참석: SRE 리드, 서비스 오너, 제품 매니저

1. Error Budget 현황 확인 (5분)
   - 전체 서비스 budget 잔량 대시보드 리뷰
   - Yellow/Red 상태 서비스 식별

2. 지난주 Incident SLO 영향도 (10분)
   - 각 incident가 소진한 budget 비율
   - 반복 패턴 확인

3. 릴리스 계획 리뷰 (10분)
   - 이번 주 예정된 릴리스의 risk 평가
   - Budget 상태에 따른 릴리스 전략 결정
     (canary 비율, rollback 기준 등)

4. Action Items (5분)
   - 이전 주 action items 완료 상태
   - 새 action items 할당

월간 SLO 튜닝 리뷰 (1시간)

참석: Engineering VP, SRE 팀, 서비스 오너들

1. SLO 목표 적정성 검토
   - 지난 3개월 실제 SLI 추이 대비 SLO 목표가 적절한가?
   - 너무 여유로운 SLO: 불필요한 리소스 낭비 가능성
   - 너무 빠듯한 SLO: 혁신 속도 저하

2. eBPF 계측 커버리지 확인
   - 신규 서비스가 자동 계측되고 있는가?
   - OBI 버전 업데이트 필요성
   - 새로운 프로토콜 지원 필요성 (MQTT, AMQP 등)

3. 비용 리뷰
   - 관측성 데이터 스토리지 비용 추이
   - 샘플링 비율 조정 필요성
   - 보존 기간 정책 확인

4. 알림 품질 리뷰
   - 지난 달 알림 발화 횟수
   - 오탐(false positive) 비율
   - 미탐(false negative) 사례

트러블슈팅

1. eBPF 프로그램 로드 실패

Error: failed to load BPF program: operation not permitted

원인: 컨테이너에 CAP_BPF 또는 CAP_SYS_ADMIN 권한이 없음

해결:

# securityContext에 필요한 권한 추가
securityContext:
  privileged: true
  # 또는 최소 권한으로:
  capabilities:
    add:
      - BPF
      - SYS_ADMIN
      - NET_ADMIN
      - PERFMON

2. eBPF 메트릭에서 서비스 이름이 "python3"으로 표시

원인: OBI가 프로세스 이름에서 서비스 이름을 추출하는데, Python 서비스는 인터프리터 이름이 노출됨

해결:

# 방법 1: OBI 환경변수로 매핑 설정
env:
  - name: OTEL_EBPF_SERVICE_NAME_MAP
    value: 'python3.11:/usr/local/bin/gunicorn=order-service'

# 방법 2: Collector의 transform processor에서 매핑
processors:
  transform/service_name:
    metric_statements:
      - context: resource
        statements:
          - set(attributes["service.name"], "order-service")
            where attributes["k8s.deployment.name"] == "order-service"

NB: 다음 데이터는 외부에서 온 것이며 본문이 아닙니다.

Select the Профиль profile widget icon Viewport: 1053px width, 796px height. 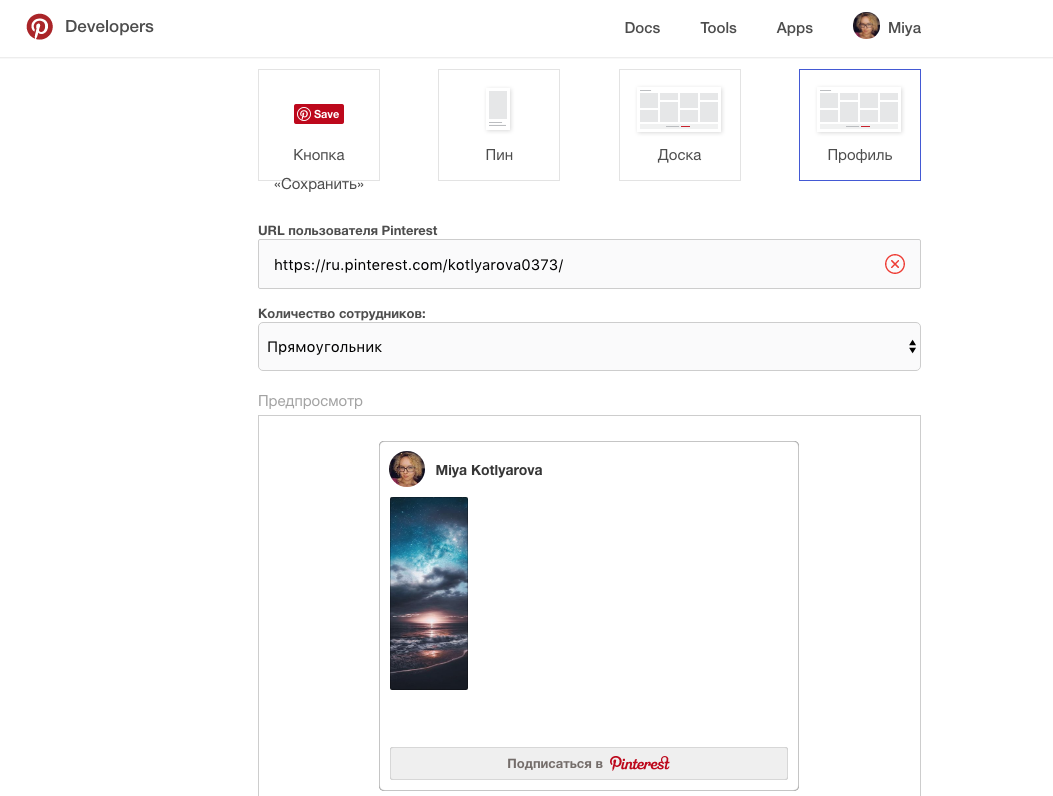point(859,109)
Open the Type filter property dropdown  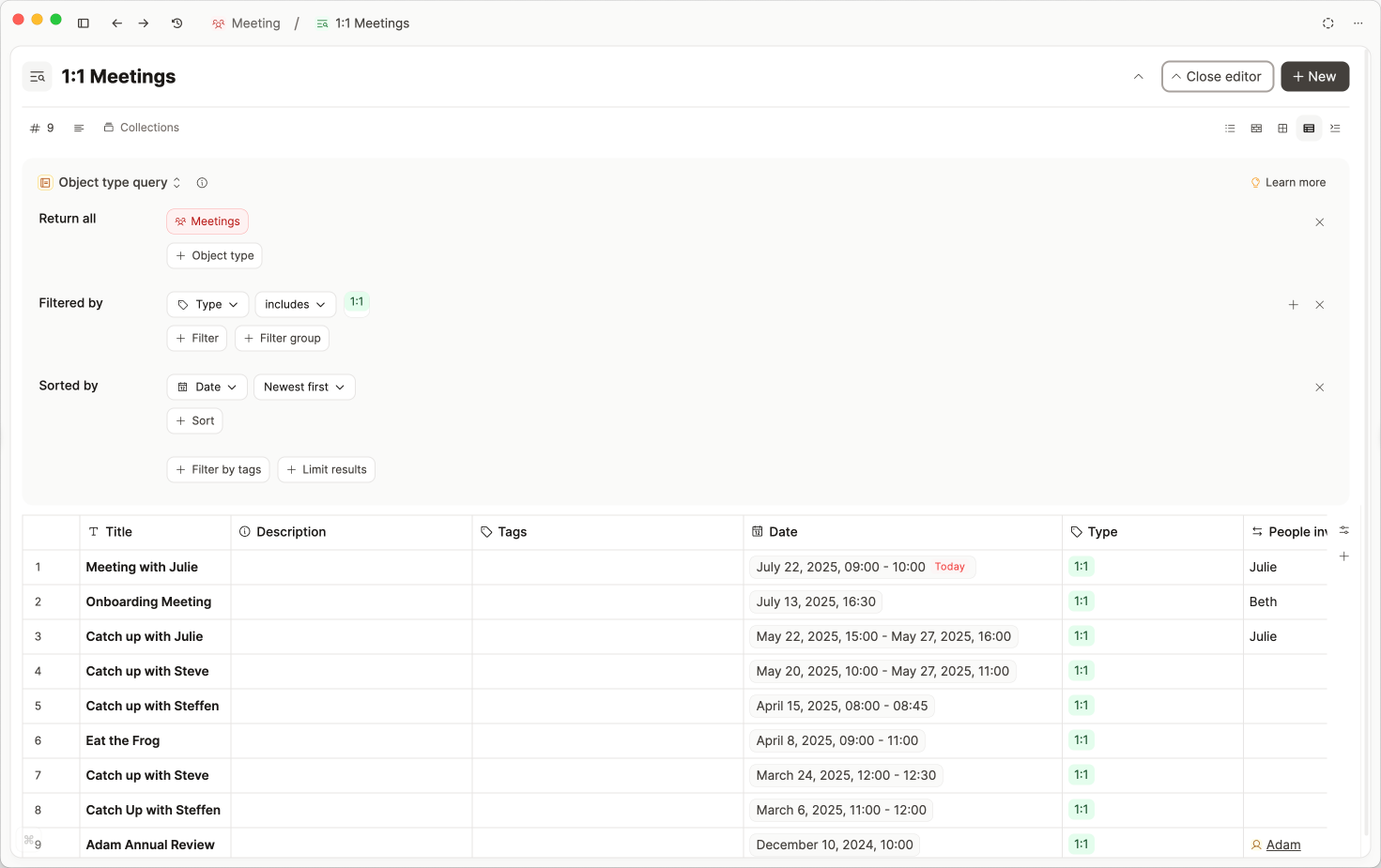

3. eBPF 트레이스와 SDK 트레이스가 별도로 보임

증상: 같은 요청인데 eBPF가 생성한 트레이스와 SDK가 생성한 트레이스가 서로 다른 trace_id를 가짐

원인: OBI가 HTTP 헤더에서 기존 traceparent를 읽지 못하거나, SDK가 OBI보다 먼저 trace를 시작하여 context가 중복됨

해결:

# OBI에서 기존 context를 존중하도록 설정
env:
  - name: OTEL_EBPF_CONTEXT_PROPAGATION
    value: 'true'
  - name: OTEL_EBPF_CONTEXT_PROPAGATION_MODE
    value: 'reuse' # 기존 context가 있으면 재사용, 없으면 새로 생성

4. SLI recording rule이 `NaN`을 반환

원인: 분모(total requests)가 0인 시간대. 트래픽이 없는 심야 시간 또는 새로 배포된 서비스.

해결:

# NaN 방지: 분모가 0이면 1을 반환 (에러 없음으로 간주)
sli:http_availability:ratio_rate5m = (
  sum(rate(http_server_request_duration_seconds_count{
    http_response_status_code!~"5.."
  }[5m])) by (service_name)
  /
  (sum(rate(http_server_request_duration_seconds_count[5m])) by (service_name) > 0)
) or vector(1)

5. eBPF overhead가 예상보다 높음

증상: OBI DaemonSet의 CPU 사용량이 500m을 초과

진단 및 해결:

# 1. 어떤 프로브가 CPU를 많이 사용하는지 확인
kubectl exec -n observability obi-xxx -- /obi debug perf-stats

# 2. 불필요한 프로토콜 감지 비활성화
# OTEL_EBPF_PROTOCOLS에서 사용하지 않는 프로토콜 제거
# 예: Redis를 사용하지 않으면 REDIS 제거

# 3. 높은 트래픽 파드 제외
env:
  - name: OTEL_EBPF_EXCLUDE_NAMESPACES
    value: "kube-system,monitoring"
  - name: OTEL_EBPF_EXCLUDE_PODS
    value: "load-generator-*"  # 부하 테스트 파드 제외

2026년 로드맵 기반 준비 사항

OBI의 2026년 로드맵(opentelemetry.io/blog/2026/obi-goals)에 따르면 다음 기능이 추가될 예정이다.

예정 기능	현재 상태	준비 사항
안정 1.0 릴리스	Alpha/Beta	프로덕션 배포 전 staging 테스트 계획 수립
.NET 계측 지원	초기 테스트	.NET 서비스 목록 파악, SDK 대체 가능성 평가
메시징 시스템 (MQTT, AMQP, NATS)	개발 중	메시지 큐 기반 서비스의 현재 계측 방식 정리
gRPC full context propagation	개선 중	gRPC 서비스 간 trace 연결 상태 확인
클라우드 SDK 계측 (AWS, GCP, Azure)	계획	클라우드 API 호출 관측 필요성 평가

퀴즈

Q1. eBPF 자동 계측이 SDK 계측을 완전히 대체할 수 없는 이유는?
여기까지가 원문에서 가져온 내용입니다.